On February 18, Australian iron ore miner Fortescue announced its financial results for the first half ended on December 31 of the financial year 2010-11.
Fortescue's net profit of US314 million in the first fiscal half was up 630 percent compared with a net profit of US$43 million in the same period of the previous fiscal year. When the same periods are compared, the company's sales revenues increased 114 percent from US$1.18 billion to US$2.53 billion. Fortecue's underlying earnings before interest, taxes, depreciation and amortization (EBITDA) of US$1.32 billion in the first fiscal half was up 246 percent from US$380 million in the corresponding period of the previous financial year.

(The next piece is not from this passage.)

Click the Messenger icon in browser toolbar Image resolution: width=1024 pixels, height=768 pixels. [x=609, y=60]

Fortescue mined 22.1 million mt in the first half, which was up 14 percent compared with the first half of the previous financial year. When the same periods are compared, the amount of iron ore shipped by the company, including third party product, was up eight percent to 20.86 million mt.
Fortescue's chief executive officer Andrew Forrest said, "The past six months have seen Fortescue take major steps in the realisation of its Pilbara vision. Strong production, board approval for new mining operations and expanded port and rail systems together with the refinance of the original project debt, lay the foundations for an exciting future. All this was done within a trading environment of strong demand for our product in a strengthening iron ore market - underpinning our expansion plans and enabling Fortescue to make a maiden dividend payment."
As previously reported by SteelOrbis, Fortescue's iron ore operations at Christmas Creek, which produced 40 million mt of iron ore a year earlier, is soon expected to reach 55 million mt, and with further expansion will reach 95 million mt of iron ore.
As also previously disclosed, Fortescue has approved plans to expand its annual iron ore production from 55 million mt to 155 million mt, through an investment of US$8.4 billion. Preparatory work still continues for the project.